Brightman was appointed a High Court judge in 1970 and assigned to the Chancery Division, receiving the customary knighthood. In 1971, he joined John Donaldson and Lord Thomson as the three judges of the National Industrial Relations Court (NIRC), set up by the government of Edward Heath to reign in the power of the trades unions.

In 1972, he decided that Bobby Moore and Geoff Hurst need not pay income tax on bonuses and cash gifts received following the victory of the England national football team in the 1966 FIFA World Cup.

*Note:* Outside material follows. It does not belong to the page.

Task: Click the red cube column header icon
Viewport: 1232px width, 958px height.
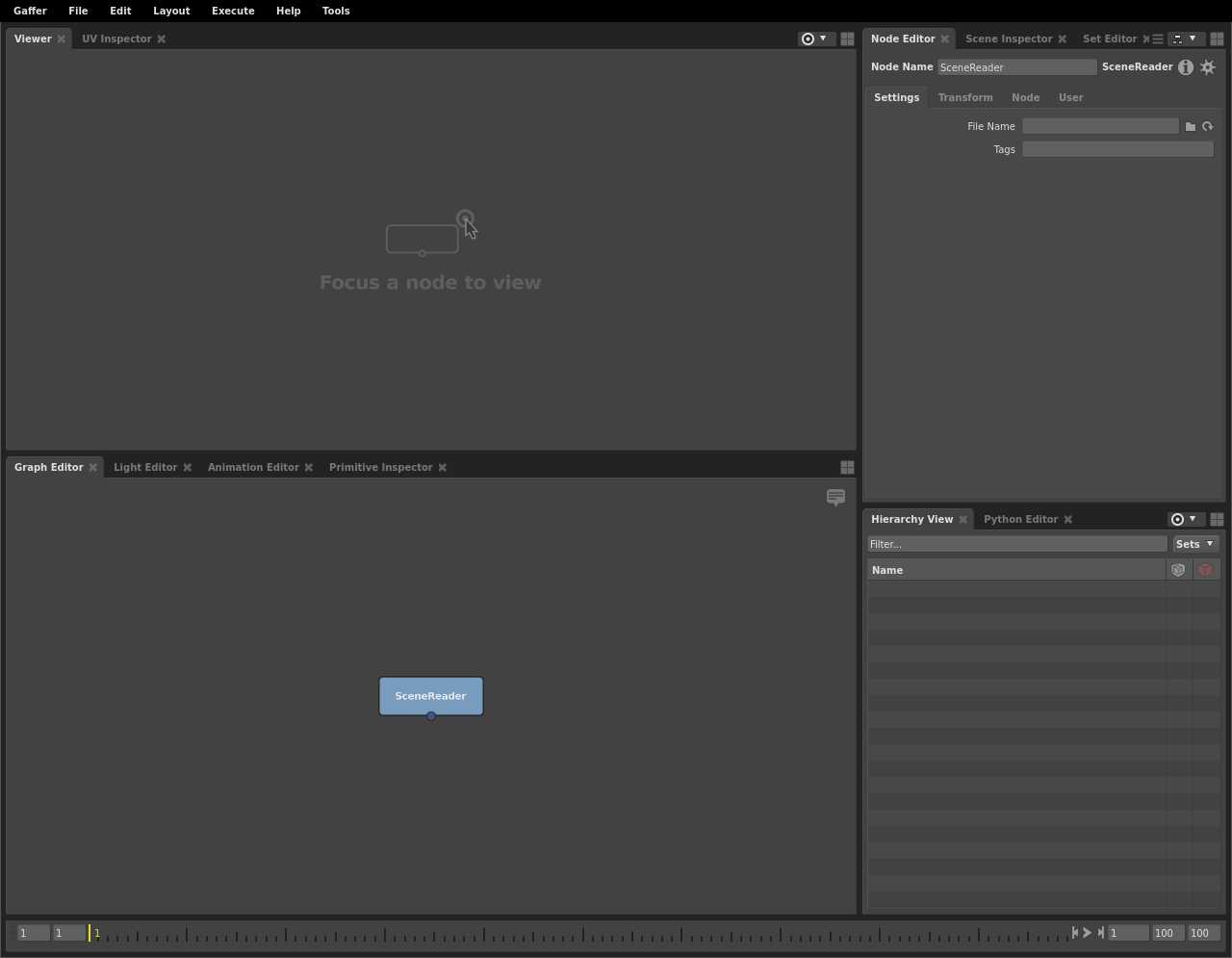Action: pyautogui.click(x=1205, y=570)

In 1974, while still a High Court judge, he refused Anton Piller KG the court order that it requested to search the premises of a defendant to prevent the defendant from destroying potential evidence. He was overruled by Lord Denning's Court of Appeal, giving rise to the Anton Piller order that remains in use today.

Like his colleague on the NIRC, John Donaldson, Brightman had to wait until shortly after Thatcher won the 1979 general election in 1979 to be appointed as Lord Justice of Appeal. Brightman became a Lord of Appeal in Ordinary and life peer, sitting in the House of Lords as Baron Brightman, of Ibthorpe in the County of Hampshire, from 12 March 1982, the same year that Donaldson was promoted to become Master of the Rolls.

One of Brightman's first judgments, in 1983, was to decide that Ann Mallalieu (later Baroness Mallalieu) was not entitled to a tax deduction for the cost of her court dress.

He also ruled against the taxpayer in the case of Furniss v Dawson; upheld the manslaughter verdict in R v Hancock and Shankland, the case of a taxi driver killed during the 1984 miners' strike, modifying the test of intent required for a conviction of murder; and joined the majority judgment that refused to grant the government an order banning on newspaper articles about Spycatcher in 1988.

==Personal life==
He married Roxane Ambatielo in 1945 and they had one son.